Tommy nearly jumped out of his skin; he had always been an easy child to startle. He yanked the patch up over his dark, tousled head and turned, blushing deeply. He was in possession of both his eyes; they were bright blue, with a slight puffiness of the lower lids. There was, in fact, nothing at all wrong with his vision. His brain was something of a puzzle to Sammy, but there wasn’t any problem with his eyes.

“I don’t know what happened,” Tommy said. “I just somehow woke up.”

He stuffed the eye patch into the pocket of his pajama top. The pajamas were patterned with red pinstripes and tiny blue escutcheons. Sammy was wearing a pair that had red escutcheons with blue pinstripes. That was Rosa’s idea of fostering a sense of connection between father and son. As any two people who have ever dressed in matching pajamas will attest, it was surprisingly effective.

“That’s unusual,” Sammy said.

“I know.”

“Usually I have to set off a charge of dynamite to get you up.”

“That’s true.”

“You’re like your mother that way.” Rosa was still in bed, buried under an avalanche of pillows.

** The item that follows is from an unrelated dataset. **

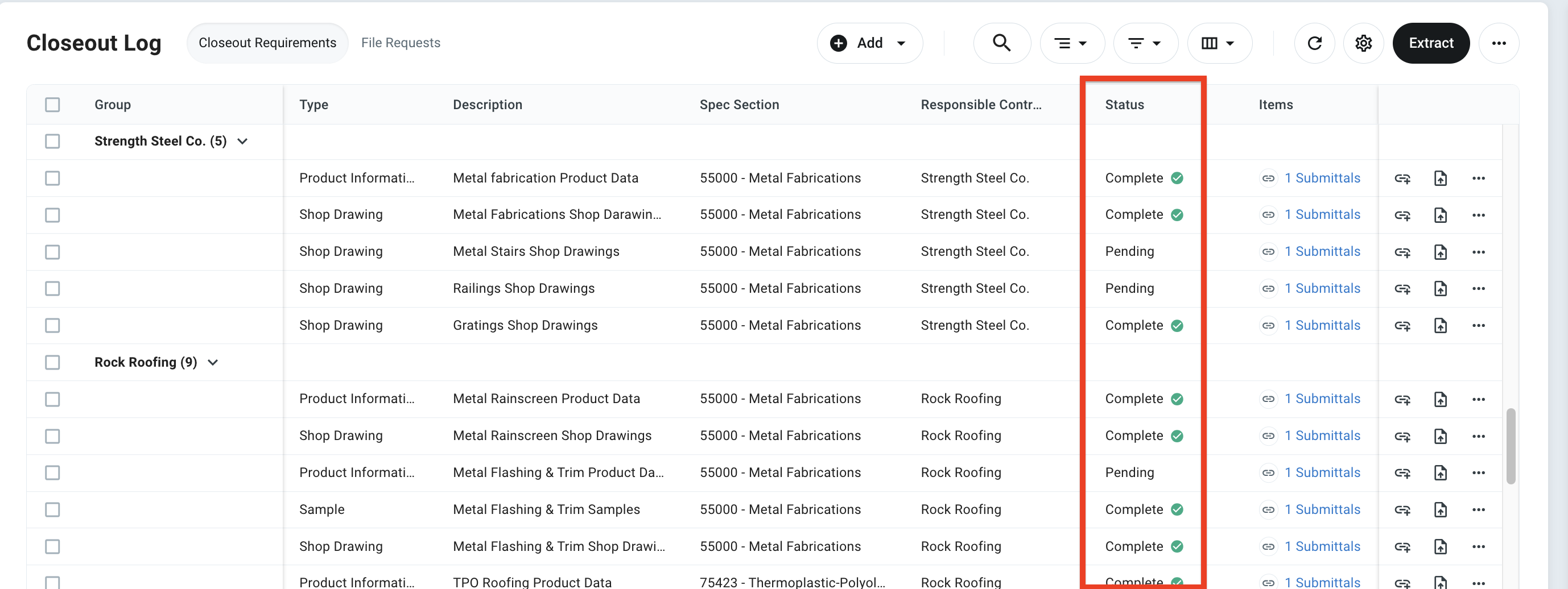1568x589 pixels.
Task: Switch to the File Requests tab
Action: pyautogui.click(x=401, y=43)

She suffered from insomnia and rarely managed to fall asleep before three or four, but once she had gone under, it was nearly impossible to rouse her. It was Sammy’s job to get Tommy out of the house on school mornings. “In fact, the only time you ever get yourself up early,” Sammy continued, allowing a note of prosecutorial insinuation to enter his voice, “is for something like your birthday. Or when we’re leaving for a trip.”